The object of term is only to describe specific embodiment and not as restriction of the present invention as used herein.When this uses, " one ", " one " and " described/to be somebody's turn to do " of singulative is also intended to comprise plural form, unless context is known point out other mode.It is also to be understood that term " composition " and/or " comprising ", when using in this specification, determine the existence of described feature, integer, step, operation, element and/or parts, but do not get rid of one or more other feature, integer, step, operation, element, the existence of parts and/or group or interpolation.When this uses, term "and/or" comprises any of relevant Listed Items and all combinations.
In order to thoroughly understand the present invention, detailed step and detailed structure will be proposed in following description, to explain technical scheme of the present invention.Preferred embodiment of the present invention is described in detail as follows, but except these are described in detail, the present invention can also have other embodiments.
In dual-microphone system, main microphone is arranged on the position near user's sounding position usually, and the voice signal that main microphones is arrived is stronger; Secondary microphone can be arranged on the position away from user's sounding position, and the voice signal received is more weak; Dual-microphone system also has the sizable feature of noise signal that two microphones arrive simultaneously.Therefore, in prior art, have a kind of technical scheme of being carried out voice activation judgement by primary and secondary microphone energy difference, wherein, when main microphone energy exceed time microphone energy to a certain degree after, think that current time signal is voice.The flow process of this method as shown in Figure 1.
Technical scheme shown in Fig. 1 is by the physical arrangement support of primary and secondary microphone, and under identical signal to noise ratio (S/N ratio) condition, accuracy of judgement degree is significantly beyond the voice-activation detecting method only utilizing single microphone signal.But along with the further reduction of signal to noise ratio (S/N ratio), the energy of noise constantly strengthens, and the smoothness of noise constantly reduces, make the energy difference of two passages no longer obvious, cause this scheme accuracy rate only utilizing energy difference to carry out voice activation judgement to there will be significant decline.
Based on above-mentioned discovery, now provide a kind of dual microphone voice-activation detecting method, as shown in Figure 2, wherein,
Comprise the following steps:
Step 1, obtain the noise signal of a noisy speech signal and a corresponding noisy speech signal;
Step 2, frequency domain conversion is carried out to noisy speech signal, to obtain noisy speech signal amplitude spectrum, and frequency domain conversion is carried out to noise signal, to obtain noise signal amplitude spectrum;
Step 3, to noisy speech signal amplitude spectrum and noise signal amplitude spectrum carry out pre-filtering respectively;
The short time envelope of step 4, acquisition voice signal;
Step 5, utilize the short time envelope of voice signal to the noisy speech signal amplitude spectrum after pre-filtering and the noise signal amplitude after pre-filtering spectrum carry out shaping;
Step 6, carried out to the noisy speech signal amplitude spectrum after shaping and the spectrum of the noise signal amplitude after shaping cumulative comparison, to obtain an energy Ratios;
Step 7: judge whether to carry out voice activation according to energy Ratios.

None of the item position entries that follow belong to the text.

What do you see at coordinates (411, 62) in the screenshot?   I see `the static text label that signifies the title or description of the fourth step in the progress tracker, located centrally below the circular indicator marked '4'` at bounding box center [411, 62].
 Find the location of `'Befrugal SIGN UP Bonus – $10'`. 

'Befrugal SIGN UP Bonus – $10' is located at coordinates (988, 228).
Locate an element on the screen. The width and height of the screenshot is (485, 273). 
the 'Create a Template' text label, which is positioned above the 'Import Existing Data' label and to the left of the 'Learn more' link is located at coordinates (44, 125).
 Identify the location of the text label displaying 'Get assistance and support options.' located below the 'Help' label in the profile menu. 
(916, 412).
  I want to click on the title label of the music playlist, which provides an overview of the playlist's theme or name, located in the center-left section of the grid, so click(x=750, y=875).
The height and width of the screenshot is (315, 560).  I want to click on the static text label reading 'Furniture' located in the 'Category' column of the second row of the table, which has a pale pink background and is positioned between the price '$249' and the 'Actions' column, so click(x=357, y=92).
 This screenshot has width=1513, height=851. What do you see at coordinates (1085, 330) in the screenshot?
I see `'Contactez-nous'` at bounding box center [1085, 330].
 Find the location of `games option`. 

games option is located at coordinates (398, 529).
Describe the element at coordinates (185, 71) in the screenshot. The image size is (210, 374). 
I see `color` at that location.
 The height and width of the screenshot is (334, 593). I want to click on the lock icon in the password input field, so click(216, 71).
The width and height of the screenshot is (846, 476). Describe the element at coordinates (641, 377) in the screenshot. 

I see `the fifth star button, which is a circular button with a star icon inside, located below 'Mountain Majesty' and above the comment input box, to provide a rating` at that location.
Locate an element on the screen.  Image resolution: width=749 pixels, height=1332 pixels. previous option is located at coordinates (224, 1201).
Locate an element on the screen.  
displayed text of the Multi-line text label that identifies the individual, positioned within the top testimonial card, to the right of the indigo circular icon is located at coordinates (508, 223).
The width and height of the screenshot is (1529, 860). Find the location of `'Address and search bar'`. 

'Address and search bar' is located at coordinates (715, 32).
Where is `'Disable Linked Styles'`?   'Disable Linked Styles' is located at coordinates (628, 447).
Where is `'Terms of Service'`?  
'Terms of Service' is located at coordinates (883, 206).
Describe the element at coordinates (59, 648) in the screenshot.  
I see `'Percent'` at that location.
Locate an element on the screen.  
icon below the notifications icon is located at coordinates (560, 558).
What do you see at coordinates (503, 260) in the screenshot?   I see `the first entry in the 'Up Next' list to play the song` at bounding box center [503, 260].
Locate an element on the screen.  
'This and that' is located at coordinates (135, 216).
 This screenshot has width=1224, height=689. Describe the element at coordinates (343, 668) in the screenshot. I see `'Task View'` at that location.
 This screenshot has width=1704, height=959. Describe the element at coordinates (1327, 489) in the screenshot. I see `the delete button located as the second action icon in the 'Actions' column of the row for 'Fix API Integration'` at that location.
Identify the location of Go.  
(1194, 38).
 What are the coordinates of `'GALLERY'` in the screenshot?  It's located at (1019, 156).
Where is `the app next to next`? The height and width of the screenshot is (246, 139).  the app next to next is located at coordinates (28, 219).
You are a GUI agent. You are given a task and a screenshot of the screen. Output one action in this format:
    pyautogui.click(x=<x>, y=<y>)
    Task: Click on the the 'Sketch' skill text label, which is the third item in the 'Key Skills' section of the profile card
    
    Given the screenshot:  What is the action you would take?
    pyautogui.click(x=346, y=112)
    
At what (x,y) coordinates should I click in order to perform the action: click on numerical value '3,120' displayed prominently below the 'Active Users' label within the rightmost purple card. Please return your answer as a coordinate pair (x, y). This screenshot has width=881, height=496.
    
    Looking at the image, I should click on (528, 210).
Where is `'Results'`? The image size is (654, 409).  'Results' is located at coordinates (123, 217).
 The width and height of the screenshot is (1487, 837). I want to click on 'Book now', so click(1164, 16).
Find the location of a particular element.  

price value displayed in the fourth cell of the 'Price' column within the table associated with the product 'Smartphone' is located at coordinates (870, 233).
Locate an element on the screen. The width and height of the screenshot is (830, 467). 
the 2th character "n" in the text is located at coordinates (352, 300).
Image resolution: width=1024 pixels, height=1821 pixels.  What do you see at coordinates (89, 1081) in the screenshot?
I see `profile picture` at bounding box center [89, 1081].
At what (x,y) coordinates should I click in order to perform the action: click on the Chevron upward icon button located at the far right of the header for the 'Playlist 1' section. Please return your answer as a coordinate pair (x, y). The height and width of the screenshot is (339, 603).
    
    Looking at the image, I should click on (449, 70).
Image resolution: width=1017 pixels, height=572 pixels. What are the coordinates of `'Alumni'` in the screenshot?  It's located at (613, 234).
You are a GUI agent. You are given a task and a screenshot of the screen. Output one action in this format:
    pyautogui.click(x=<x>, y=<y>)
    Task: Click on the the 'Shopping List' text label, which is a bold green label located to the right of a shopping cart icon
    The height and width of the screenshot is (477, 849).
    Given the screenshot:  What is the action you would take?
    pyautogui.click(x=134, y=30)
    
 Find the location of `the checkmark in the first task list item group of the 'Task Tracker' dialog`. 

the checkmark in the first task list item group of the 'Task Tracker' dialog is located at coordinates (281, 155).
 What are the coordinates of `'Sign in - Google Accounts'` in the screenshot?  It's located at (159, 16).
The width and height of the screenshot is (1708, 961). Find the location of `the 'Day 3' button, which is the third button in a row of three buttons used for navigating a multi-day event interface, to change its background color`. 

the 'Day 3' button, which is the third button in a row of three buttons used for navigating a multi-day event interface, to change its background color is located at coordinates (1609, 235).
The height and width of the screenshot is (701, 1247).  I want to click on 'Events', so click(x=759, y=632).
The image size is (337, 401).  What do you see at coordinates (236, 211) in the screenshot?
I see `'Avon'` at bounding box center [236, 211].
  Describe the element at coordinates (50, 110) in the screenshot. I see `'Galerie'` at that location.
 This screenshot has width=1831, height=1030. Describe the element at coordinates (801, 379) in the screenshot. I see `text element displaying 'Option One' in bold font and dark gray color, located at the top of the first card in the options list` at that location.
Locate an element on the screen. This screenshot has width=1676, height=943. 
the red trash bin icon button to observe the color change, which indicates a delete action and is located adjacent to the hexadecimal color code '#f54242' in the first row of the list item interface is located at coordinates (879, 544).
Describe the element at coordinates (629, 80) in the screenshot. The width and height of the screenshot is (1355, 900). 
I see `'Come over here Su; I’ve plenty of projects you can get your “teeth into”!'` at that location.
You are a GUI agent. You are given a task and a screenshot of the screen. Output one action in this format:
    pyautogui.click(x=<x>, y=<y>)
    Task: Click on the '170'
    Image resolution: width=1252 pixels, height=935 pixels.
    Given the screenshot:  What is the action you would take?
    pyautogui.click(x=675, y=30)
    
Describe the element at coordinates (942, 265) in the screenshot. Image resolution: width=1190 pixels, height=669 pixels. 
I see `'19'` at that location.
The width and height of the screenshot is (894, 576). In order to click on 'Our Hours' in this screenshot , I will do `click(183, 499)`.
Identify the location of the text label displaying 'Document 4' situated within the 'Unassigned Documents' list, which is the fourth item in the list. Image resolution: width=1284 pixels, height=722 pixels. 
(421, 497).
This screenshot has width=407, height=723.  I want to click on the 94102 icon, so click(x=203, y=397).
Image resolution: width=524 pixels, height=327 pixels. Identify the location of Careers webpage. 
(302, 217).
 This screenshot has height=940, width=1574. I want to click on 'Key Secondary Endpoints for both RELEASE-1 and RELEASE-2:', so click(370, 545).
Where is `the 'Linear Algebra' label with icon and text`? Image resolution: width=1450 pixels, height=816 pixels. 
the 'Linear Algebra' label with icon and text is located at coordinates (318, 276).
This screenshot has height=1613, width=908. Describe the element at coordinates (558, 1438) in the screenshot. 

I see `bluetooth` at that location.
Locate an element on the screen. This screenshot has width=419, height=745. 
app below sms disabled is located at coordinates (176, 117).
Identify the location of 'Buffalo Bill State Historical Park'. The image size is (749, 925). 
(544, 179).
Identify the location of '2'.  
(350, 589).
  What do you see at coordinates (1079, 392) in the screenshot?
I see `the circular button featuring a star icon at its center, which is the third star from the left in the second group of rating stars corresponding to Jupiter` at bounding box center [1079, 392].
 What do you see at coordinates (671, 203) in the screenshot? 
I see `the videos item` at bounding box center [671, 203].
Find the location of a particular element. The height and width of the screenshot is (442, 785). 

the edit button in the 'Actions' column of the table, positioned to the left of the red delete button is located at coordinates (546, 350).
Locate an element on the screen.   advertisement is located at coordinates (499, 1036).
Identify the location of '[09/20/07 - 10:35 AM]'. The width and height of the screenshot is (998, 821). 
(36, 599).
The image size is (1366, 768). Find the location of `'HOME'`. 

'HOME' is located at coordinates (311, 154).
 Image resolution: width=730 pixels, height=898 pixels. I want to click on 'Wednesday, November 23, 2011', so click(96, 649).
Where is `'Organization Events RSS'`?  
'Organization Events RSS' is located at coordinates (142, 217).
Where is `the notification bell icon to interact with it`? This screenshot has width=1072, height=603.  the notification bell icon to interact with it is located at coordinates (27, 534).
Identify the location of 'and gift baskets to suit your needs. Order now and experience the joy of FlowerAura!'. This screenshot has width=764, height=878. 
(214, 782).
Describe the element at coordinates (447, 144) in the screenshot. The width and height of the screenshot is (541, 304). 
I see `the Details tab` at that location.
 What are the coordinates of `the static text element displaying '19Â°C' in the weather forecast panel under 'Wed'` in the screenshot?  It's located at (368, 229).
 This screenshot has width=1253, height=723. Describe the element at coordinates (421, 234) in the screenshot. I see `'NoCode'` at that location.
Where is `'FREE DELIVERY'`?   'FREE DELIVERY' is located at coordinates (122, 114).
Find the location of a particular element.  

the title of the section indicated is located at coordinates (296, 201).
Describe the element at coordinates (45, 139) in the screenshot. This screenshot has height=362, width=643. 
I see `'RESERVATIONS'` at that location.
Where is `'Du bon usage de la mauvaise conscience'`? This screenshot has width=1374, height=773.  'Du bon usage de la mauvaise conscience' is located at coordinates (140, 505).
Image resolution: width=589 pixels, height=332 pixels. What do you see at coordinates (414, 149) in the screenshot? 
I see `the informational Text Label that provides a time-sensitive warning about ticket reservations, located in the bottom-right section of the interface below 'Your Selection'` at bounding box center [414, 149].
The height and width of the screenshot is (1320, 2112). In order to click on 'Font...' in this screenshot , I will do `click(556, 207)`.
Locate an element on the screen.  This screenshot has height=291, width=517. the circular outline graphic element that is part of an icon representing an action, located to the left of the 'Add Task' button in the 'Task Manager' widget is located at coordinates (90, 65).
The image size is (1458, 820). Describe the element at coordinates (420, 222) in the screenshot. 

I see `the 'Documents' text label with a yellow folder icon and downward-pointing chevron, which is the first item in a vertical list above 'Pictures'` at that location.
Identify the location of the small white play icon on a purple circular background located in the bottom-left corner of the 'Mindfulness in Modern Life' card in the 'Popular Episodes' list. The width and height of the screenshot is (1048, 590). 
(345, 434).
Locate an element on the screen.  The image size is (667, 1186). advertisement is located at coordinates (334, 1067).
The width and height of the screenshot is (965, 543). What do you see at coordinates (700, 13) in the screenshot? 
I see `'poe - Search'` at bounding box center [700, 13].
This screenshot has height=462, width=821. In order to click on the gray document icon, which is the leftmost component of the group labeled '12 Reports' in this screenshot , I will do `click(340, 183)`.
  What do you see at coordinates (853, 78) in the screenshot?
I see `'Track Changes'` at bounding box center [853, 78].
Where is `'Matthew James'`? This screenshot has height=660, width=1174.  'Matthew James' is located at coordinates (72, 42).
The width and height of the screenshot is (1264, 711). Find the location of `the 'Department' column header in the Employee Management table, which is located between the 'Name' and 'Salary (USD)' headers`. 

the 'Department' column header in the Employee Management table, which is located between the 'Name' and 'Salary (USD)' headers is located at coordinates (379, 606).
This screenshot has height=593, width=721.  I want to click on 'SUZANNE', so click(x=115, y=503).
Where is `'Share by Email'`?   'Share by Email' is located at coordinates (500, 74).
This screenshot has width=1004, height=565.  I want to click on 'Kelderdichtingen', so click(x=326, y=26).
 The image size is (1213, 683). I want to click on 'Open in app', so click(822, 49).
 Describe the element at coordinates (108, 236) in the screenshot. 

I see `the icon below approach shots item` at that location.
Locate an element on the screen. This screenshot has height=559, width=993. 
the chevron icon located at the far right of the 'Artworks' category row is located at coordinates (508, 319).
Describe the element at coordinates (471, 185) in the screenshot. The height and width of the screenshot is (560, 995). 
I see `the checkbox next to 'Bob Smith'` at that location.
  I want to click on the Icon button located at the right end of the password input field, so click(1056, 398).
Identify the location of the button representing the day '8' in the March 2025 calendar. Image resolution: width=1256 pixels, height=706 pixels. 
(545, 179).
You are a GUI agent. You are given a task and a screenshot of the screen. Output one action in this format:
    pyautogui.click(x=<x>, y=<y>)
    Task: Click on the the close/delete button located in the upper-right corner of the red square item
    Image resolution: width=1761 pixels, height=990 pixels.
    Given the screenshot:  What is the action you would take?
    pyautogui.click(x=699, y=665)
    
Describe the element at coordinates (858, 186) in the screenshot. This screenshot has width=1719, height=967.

Fig. 3 illustrates a kind of specific embodiment of technique scheme, wherein, gathers the noise signal of noisy speech signal and corresponding noisy speech signal by existing dual microphone structure, wherein gathers noisy speech signal s by a main microphone 1t (), gathers the noise signal s of corresponding noisy speech signal by microphone 2(t).
In one preferred embodiment in, in step 2: by discrete Fourier transform (DFT), or discrete cosine transform, or improve cosine transform frequency domain conversion carried out to noisy speech signal, obtain noisy speech signal amplitude spectrum; Technical at this, adopt discrete Fourier transform (DFT) to obtain noisy speech signal amplitude spectrum and calculate by following formula:
S a 1 [ k ] t = | &Sigma; n = 1 N w ( n ) s 1 ( t - N + n ) e - 2 &pi;j ( n - 1 ) ( k - 1 ) |
Wherein, S a1for noisy speech signal amplitude spectrum, s 1t () is noisy speech signal, e is the truth of a matter of natural logarithm, and j is imaginary unit, j=(-1) 0.5, k is discrete spectrum sequence number, k=1,2,3 ..., N, subscript t are discrete time sequence number, and w (k) is the window function of N point.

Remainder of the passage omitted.